_EXTRACTED TEXT_
Corn is also a crop that requires room to grow. Because corn is wind pollinated, you need to plant several short rows rather than one long one. You must wait until the soil is warm before planting. The old rule of thumb is to plant corn when the oak leaves are the size of squirrel's ears. Plants should be thinned to stand 12 - 15 inches apart and rows should be at least 36 inches apart. More home garden corn plantings are ruined by overcrowding than any other cause. You will need to fertilize your corn twice. At planting time place a band of 5-10-10 fertilizer on both sides of your furrow about 2 inches from the seed and about an inch deeper. Then fertilize again when the stalks are 18 inches high. Corn requires a lot of water, especially between tasseling and the time to pick the ears.
Indian corn comes in all colors and sizes. Check your seed catalogues for varieties. Like regular sweet corn, the varieties will cross pollinate, so be careful not to plant several varieties together, or there's no telling what you'll wind up with. (This is true for gourds, also, for those of you who like to save our own seed.) Most corn will produce two ears per stalk. To use for decoration you will, of course, need to let the stalks dry on the vine. Once dry, a coat of clear shellac will help to preserve them. Properly preserved they can be used for several years. And when you grow your own, you will have the corn stalks to use as well.
Native Americans were masters of interplanting in their vegetable gardens. They planted corn, beans and pumpkins in the same rows of hills. The beans, which added nitrogen to the soil, were allowed to climb the cornstalks and the pumpkins, which matured after the corn and beans were finished , acted as a living mulch, conserving moisture and preventing erosion. Each plant has different root depths, so lived together happily. If you are short on space, interplanting could be the key to success.
I also plan to plant Broom Corn. This is a special variety that is planted for the foliage and is very decorative. Millet is also a good choice for a decorative grain. And the birds will love you for it.

_SOURCE MATERIAL_
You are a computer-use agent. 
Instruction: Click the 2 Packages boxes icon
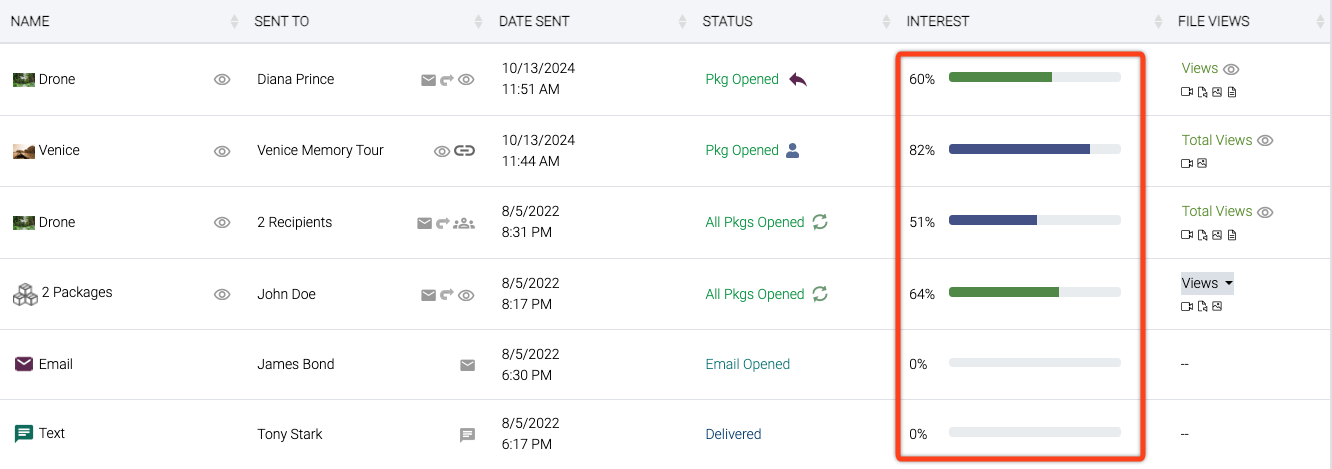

_LIST OF TASKS_
• a. List every measurement in inches that the corn-growing text gives.
• b. In the corn-growing text, copy the passage from "Native Americans were" to "you for it." word for word.
• c. Proceed with the corn-growing text, starting after its last sentence.

_ANSWERS PER TASK_
• a.
12 - 15 inches
36 inches
2 inches
an inch
18 inches

• b.
Native Americans were masters of interplanting in their vegetable gardens. They planted corn, beans and pumpkins in the same rows of hills. The beans, which added nitrogen to the soil, were allowed to climb the cornstalks and the pumpkins, which matured after the corn and beans were finished , acted as a living mulch, conserving moisture and preventing erosion. Each plant has different root depths, so lived together happily. If you are short on space, interplanting could be the key to success.
I also plan to plant Broom Corn. This is a special variety that is planted for the foliage and is very decorative. Millet is also a good choice for a decorative grain. And the birds will love you for it.

• c.
To dry your gourds for use in crafts or to make birdhouses, you should pick them when the stems turn brownish. Take a long needle and puncture the gourd close to the stem. This will let air inside. Then hang them in a well-ventilated place for several months. The seeds will rattle when the gourds are fully dry. Then cut them with a sharp saw, scrape out the insides and coat them inside and out with shellac. Store-bought gourds can be dried as well to preserve them.
When gathering natural materials for autumn decorations don't forget to use the cones and seed heads of your garden flowers. Echinacea works especially well. You can leave them black or spray paint them orange, gold and brown. And don't forget the acorns - if the squirrels leave you any.
This week's recipe is perfect for your Halloween celebration. Enjoy.
Jack-O'-Lantern Cheese Ball
- 2 cups (8 ounces) shredded Cheddar cheese
- ½ (8 ounce) package cream cheese, softened
- ¼ cup canned pumpkin
- ¼ cup pineapple preserves
- ¼ teaspoon ground allspice
- ¼ teaspoon ground nutmeg
- 1 pretzel rod, broken in half
- Dark rye bread, red bell pepper, parsley and black olive slices
- Assorted crackers
Beat the cheeses, pumpkin, preserves and spices in a medium bowl until smooth. Cover and refrigerate 2 to 3 hours or until the cheese is firm enough to shape.
Shape the mixture into a round pumpkin and place on a plate. Using a knife, score vertical lines down the pumpkin. Place the pretzel rod in the top for the stem.
Cut the rye bread into triangles for the eyes and nose. Use the olive slices to create a scalloped mouth. The red bell pepper can be used in the corners of the eyes for pupils. Put a sprig of parsley on top near the stem.
Cover loosely and refrigerate until serving time. Serve with crackers. Makes 16 to 18 servings.